===== Records supplied
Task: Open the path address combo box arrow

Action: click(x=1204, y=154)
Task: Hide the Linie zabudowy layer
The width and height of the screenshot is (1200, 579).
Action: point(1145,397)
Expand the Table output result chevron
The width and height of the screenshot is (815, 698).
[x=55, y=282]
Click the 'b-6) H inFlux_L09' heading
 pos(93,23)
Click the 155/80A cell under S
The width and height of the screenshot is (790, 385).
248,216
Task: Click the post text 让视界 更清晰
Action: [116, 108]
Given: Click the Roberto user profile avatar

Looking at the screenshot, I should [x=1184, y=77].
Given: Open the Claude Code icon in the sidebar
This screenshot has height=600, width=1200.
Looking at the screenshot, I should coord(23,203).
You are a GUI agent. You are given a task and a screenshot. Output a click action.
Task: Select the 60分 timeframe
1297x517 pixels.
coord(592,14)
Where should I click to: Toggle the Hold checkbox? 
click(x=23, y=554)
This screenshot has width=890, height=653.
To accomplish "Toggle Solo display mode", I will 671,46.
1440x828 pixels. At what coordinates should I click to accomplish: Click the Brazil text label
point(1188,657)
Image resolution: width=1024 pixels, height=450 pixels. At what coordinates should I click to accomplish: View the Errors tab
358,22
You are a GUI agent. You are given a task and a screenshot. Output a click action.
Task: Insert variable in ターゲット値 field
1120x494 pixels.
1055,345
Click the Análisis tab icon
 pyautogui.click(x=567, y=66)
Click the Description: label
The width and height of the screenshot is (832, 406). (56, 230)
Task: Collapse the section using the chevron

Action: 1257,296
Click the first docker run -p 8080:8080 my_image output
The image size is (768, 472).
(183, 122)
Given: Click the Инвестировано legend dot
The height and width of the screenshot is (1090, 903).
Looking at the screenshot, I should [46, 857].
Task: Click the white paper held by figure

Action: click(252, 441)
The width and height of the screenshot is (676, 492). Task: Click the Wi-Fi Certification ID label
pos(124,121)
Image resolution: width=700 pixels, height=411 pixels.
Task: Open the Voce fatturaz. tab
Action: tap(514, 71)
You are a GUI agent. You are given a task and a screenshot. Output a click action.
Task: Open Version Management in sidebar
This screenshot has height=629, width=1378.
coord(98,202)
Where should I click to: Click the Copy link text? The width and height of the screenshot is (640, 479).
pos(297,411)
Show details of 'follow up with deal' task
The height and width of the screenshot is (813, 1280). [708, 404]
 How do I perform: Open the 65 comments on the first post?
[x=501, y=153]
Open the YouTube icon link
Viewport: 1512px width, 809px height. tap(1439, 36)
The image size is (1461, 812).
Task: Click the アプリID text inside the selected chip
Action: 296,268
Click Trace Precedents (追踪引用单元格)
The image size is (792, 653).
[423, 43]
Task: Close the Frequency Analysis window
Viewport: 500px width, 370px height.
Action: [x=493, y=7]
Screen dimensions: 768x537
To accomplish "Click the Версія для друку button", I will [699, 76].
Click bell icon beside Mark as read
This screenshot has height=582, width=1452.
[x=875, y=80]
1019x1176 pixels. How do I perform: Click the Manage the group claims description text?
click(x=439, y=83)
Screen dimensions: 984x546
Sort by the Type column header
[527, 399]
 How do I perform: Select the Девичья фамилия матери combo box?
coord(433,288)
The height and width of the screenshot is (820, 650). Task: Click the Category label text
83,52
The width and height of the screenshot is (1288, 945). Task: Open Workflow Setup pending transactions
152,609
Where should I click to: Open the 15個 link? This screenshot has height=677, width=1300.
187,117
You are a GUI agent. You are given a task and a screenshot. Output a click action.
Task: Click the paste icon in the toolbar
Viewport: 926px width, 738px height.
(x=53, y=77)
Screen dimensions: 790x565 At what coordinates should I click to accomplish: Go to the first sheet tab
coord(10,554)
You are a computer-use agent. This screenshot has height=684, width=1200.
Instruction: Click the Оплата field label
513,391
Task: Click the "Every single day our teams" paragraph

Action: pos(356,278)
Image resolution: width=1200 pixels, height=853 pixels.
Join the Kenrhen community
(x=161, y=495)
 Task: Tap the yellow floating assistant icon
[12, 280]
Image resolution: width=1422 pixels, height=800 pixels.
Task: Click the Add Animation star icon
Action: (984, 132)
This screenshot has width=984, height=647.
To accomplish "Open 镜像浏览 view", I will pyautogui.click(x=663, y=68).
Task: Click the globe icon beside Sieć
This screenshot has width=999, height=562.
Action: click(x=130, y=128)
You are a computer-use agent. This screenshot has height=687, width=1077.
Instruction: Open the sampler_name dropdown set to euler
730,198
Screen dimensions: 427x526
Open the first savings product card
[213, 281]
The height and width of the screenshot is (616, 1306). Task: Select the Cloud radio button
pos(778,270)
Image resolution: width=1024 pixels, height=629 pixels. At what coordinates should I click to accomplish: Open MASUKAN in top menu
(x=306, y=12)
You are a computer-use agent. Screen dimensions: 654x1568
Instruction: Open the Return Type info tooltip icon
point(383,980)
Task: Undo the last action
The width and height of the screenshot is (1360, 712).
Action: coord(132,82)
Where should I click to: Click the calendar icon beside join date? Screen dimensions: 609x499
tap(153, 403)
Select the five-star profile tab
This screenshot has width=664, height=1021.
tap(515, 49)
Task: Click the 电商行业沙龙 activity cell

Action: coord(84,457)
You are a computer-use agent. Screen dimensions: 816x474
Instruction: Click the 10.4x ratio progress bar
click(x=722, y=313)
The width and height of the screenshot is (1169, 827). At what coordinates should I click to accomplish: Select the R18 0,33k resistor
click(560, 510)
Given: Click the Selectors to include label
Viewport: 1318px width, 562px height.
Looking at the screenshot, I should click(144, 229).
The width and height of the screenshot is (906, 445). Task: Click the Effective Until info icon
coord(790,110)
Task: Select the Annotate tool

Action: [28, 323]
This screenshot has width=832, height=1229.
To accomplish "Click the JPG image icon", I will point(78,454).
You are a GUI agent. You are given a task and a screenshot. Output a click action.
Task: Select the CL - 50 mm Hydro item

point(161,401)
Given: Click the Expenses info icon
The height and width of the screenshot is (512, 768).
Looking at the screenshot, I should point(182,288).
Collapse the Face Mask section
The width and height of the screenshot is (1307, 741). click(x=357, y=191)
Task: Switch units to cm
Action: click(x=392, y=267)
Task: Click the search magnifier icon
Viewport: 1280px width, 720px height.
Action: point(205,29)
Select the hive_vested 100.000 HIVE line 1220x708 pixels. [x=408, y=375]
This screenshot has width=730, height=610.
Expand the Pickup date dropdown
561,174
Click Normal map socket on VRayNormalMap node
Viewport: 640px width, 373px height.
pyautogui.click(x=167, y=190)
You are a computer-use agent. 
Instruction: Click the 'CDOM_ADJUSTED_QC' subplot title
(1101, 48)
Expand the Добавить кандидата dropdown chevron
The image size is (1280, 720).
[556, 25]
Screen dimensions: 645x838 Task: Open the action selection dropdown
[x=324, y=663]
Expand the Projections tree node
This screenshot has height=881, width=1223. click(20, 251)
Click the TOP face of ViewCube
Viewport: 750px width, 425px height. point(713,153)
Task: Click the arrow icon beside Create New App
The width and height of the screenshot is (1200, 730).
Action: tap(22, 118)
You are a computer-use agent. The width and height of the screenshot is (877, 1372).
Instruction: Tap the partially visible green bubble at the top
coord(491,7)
==========
• **Instructions for the task**:
Set down the whole of the material again, exactly.

• **Answer to the exercise**:
Task: Open the path address combo box arrow

Action: click(x=1204, y=154)
Task: Hide the Linie zabudowy layer
The width and height of the screenshot is (1200, 579).
Action: point(1145,397)
Expand the Table output result chevron
The width and height of the screenshot is (815, 698).
[x=55, y=282]
Click the 'b-6) H inFlux_L09' heading
 pos(93,23)
Click the 155/80A cell under S
The width and height of the screenshot is (790, 385).
248,216
Task: Click the post text 让视界 更清晰
Action: [116, 108]
Given: Click the Roberto user profile avatar

Looking at the screenshot, I should [x=1184, y=77].
Given: Open the Claude Code icon in the sidebar
This screenshot has height=600, width=1200.
Looking at the screenshot, I should coord(23,203).
You are a GUI agent. You are given a task and a screenshot. Output a click action.
Task: Select the 60分 timeframe
1297x517 pixels.
coord(592,14)
Where should I click to: Toggle the Hold checkbox? 
click(x=23, y=554)
This screenshot has width=890, height=653.
To accomplish "Toggle Solo display mode", I will 671,46.
1440x828 pixels. At what coordinates should I click to accomplish: Click the Brazil text label
point(1188,657)
Image resolution: width=1024 pixels, height=450 pixels. At what coordinates should I click to accomplish: View the Errors tab
358,22
You are a GUI agent. You are given a task and a screenshot. Output a click action.
Task: Insert variable in ターゲット値 field
1120x494 pixels.
1055,345
Click the Análisis tab icon
 pyautogui.click(x=567, y=66)
Click the Description: label
The width and height of the screenshot is (832, 406). (56, 230)
Task: Collapse the section using the chevron

Action: 1257,296
Click the first docker run -p 8080:8080 my_image output
The image size is (768, 472).
(183, 122)
Given: Click the Инвестировано legend dot
The height and width of the screenshot is (1090, 903).
Looking at the screenshot, I should [46, 857].
Task: Click the white paper held by figure

Action: click(252, 441)
The width and height of the screenshot is (676, 492). Task: Click the Wi-Fi Certification ID label
pos(124,121)
Image resolution: width=700 pixels, height=411 pixels.
Task: Open the Voce fatturaz. tab
Action: tap(514, 71)
You are a GUI agent. You are given a task and a screenshot. Output a click action.
Task: Open Version Management in sidebar
This screenshot has height=629, width=1378.
coord(98,202)
Where should I click to: Click the Copy link text? The width and height of the screenshot is (640, 479).
pos(297,411)
Show details of 'follow up with deal' task
The height and width of the screenshot is (813, 1280). [708, 404]
 How do I perform: Open the 65 comments on the first post?
[x=501, y=153]
Open the YouTube icon link
Viewport: 1512px width, 809px height. tap(1439, 36)
The image size is (1461, 812).
Task: Click the アプリID text inside the selected chip
Action: 296,268
Click Trace Precedents (追踪引用单元格)
The image size is (792, 653).
[423, 43]
Task: Close the Frequency Analysis window
Viewport: 500px width, 370px height.
Action: [x=493, y=7]
Screen dimensions: 768x537
To accomplish "Click the Версія для друку button", I will [699, 76].
Click bell icon beside Mark as read
This screenshot has height=582, width=1452.
[x=875, y=80]
1019x1176 pixels. How do I perform: Click the Manage the group claims description text?
click(x=439, y=83)
Screen dimensions: 984x546
Sort by the Type column header
[527, 399]
 How do I perform: Select the Девичья фамилия матери combo box?
coord(433,288)
The height and width of the screenshot is (820, 650). Task: Click the Category label text
83,52
The width and height of the screenshot is (1288, 945). Task: Open Workflow Setup pending transactions
152,609
Where should I click to: Open the 15個 link? This screenshot has height=677, width=1300.
187,117
You are a GUI agent. You are given a task and a screenshot. Output a click action.
Task: Click the paste icon in the toolbar
Viewport: 926px width, 738px height.
(x=53, y=77)
Screen dimensions: 790x565 At what coordinates should I click to accomplish: Go to the first sheet tab
coord(10,554)
You are a computer-use agent. This screenshot has height=684, width=1200.
Instruction: Click the Оплата field label
513,391
Task: Click the "Every single day our teams" paragraph

Action: pos(356,278)
Image resolution: width=1200 pixels, height=853 pixels.
Join the Kenrhen community
(x=161, y=495)
 Task: Tap the yellow floating assistant icon
[12, 280]
Image resolution: width=1422 pixels, height=800 pixels.
Task: Click the Add Animation star icon
Action: (984, 132)
This screenshot has width=984, height=647.
To accomplish "Open 镜像浏览 view", I will pyautogui.click(x=663, y=68).
Task: Click the globe icon beside Sieć
This screenshot has width=999, height=562.
Action: click(x=130, y=128)
You are a computer-use agent. This screenshot has height=687, width=1077.
Instruction: Open the sampler_name dropdown set to euler
730,198
Screen dimensions: 427x526
Open the first savings product card
[213, 281]
The height and width of the screenshot is (616, 1306). Task: Select the Cloud radio button
pos(778,270)
Image resolution: width=1024 pixels, height=629 pixels. At what coordinates should I click to accomplish: Open MASUKAN in top menu
(x=306, y=12)
You are a computer-use agent. Screen dimensions: 654x1568
Instruction: Open the Return Type info tooltip icon
point(383,980)
Task: Undo the last action
The width and height of the screenshot is (1360, 712).
Action: coord(132,82)
Where should I click to: Click the calendar icon beside join date? Screen dimensions: 609x499
tap(153, 403)
Select the five-star profile tab
This screenshot has width=664, height=1021.
tap(515, 49)
Task: Click the 电商行业沙龙 activity cell

Action: coord(84,457)
You are a computer-use agent. Screen dimensions: 816x474
Instruction: Click the 10.4x ratio progress bar
click(x=722, y=313)
The width and height of the screenshot is (1169, 827). At what coordinates should I click to accomplish: Select the R18 0,33k resistor
click(560, 510)
Given: Click the Selectors to include label
Viewport: 1318px width, 562px height.
Looking at the screenshot, I should click(144, 229).
The width and height of the screenshot is (906, 445). Task: Click the Effective Until info icon
coord(790,110)
Task: Select the Annotate tool

Action: [28, 323]
This screenshot has width=832, height=1229.
To accomplish "Click the JPG image icon", I will point(78,454).
You are a GUI agent. You are given a task and a screenshot. Output a click action.
Task: Select the CL - 50 mm Hydro item

point(161,401)
Given: Click the Expenses info icon
The height and width of the screenshot is (512, 768).
Looking at the screenshot, I should point(182,288).
Collapse the Face Mask section
The width and height of the screenshot is (1307, 741). click(x=357, y=191)
Task: Switch units to cm
Action: click(x=392, y=267)
Task: Click the search magnifier icon
Viewport: 1280px width, 720px height.
Action: point(205,29)
Select the hive_vested 100.000 HIVE line 1220x708 pixels. [x=408, y=375]
This screenshot has width=730, height=610.
Expand the Pickup date dropdown
561,174
Click Normal map socket on VRayNormalMap node
Viewport: 640px width, 373px height.
pyautogui.click(x=167, y=190)
You are a computer-use agent. 
Instruction: Click the 'CDOM_ADJUSTED_QC' subplot title
(1101, 48)
Expand the Добавить кандидата dropdown chevron
The image size is (1280, 720).
[556, 25]
Screen dimensions: 645x838 Task: Open the action selection dropdown
[x=324, y=663]
Expand the Projections tree node
This screenshot has height=881, width=1223. click(20, 251)
Click the TOP face of ViewCube
Viewport: 750px width, 425px height. point(713,153)
Task: Click the arrow icon beside Create New App
The width and height of the screenshot is (1200, 730).
Action: tap(22, 118)
You are a computer-use agent. The width and height of the screenshot is (877, 1372).
Instruction: Tap the partially visible green bubble at the top
coord(491,7)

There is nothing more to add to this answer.